Alf Lüdtke (18 October 1943 – 29 January 2019) was a German historian best known for his work in the study of everyday life and the social history of modern Europe. Trained in historical methods, he helped shape a generation of research that shifted attention from elite politics to the practices, experiences and meanings of ordinary people. His scholarship combined close empirical work with conceptual reflection on power, work and experience.
Approach and themes
Lüdtke is widely associated with Alltagsgeschichte (everyday history), a methodological orientation that investigates routine practices, informal institutions, and strategies of survival. His work emphasized:
- the importance of micro-level sources (diaries, workplace records, petitions) for reconstructing lived experience;
- analysis of labor and work as central arenas where social relations and authority were negotiated;
- attention to the interplay of domination and agency, showing how ordinary actors adapted to or resisted structures of power;
- an interdisciplinary sensibility, drawing on sociology, anthropology and cultural history to interpret actions and meanings.

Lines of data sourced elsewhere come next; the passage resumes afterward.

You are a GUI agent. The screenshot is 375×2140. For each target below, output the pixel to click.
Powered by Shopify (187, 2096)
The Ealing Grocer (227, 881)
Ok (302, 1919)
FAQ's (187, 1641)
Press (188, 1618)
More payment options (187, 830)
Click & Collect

Editorial work and institutions
Beyond his own publications, Lüdtke was influential as an editor and organizer. He founded and edited the periodical Sozialwissenschaftliche Informationen and co-founded the journals Werkstatt Geschichte and Historische Anthropologie. Kultur – Gesellschaft – Alltag. Through these platforms he promoted experimental papers, methodological debate and collaborative projects that broadened the reach of everyday history within German-speaking historiography.
Influence and legacy
Lüdtke helped institutionalize a perspective that encouraged historians to recover neglected voices and ordinary practices. His insistence on combining rigorous source criticism with conceptual framing affected studies of labor, state-society relations, and forms of experience under modern regimes. Students and colleagues have continued to explore the themes he championed, applying them to different periods and regions.
Born in Dresden, Lüdtke remained connected to debates in German historical scholarship throughout his career. His death on 29 January 2019 in Dresden was reported as caused by a stroke; he was 75. Obituaries and collected essays reflect on both his empirical contributions and his role as an editor and mentor.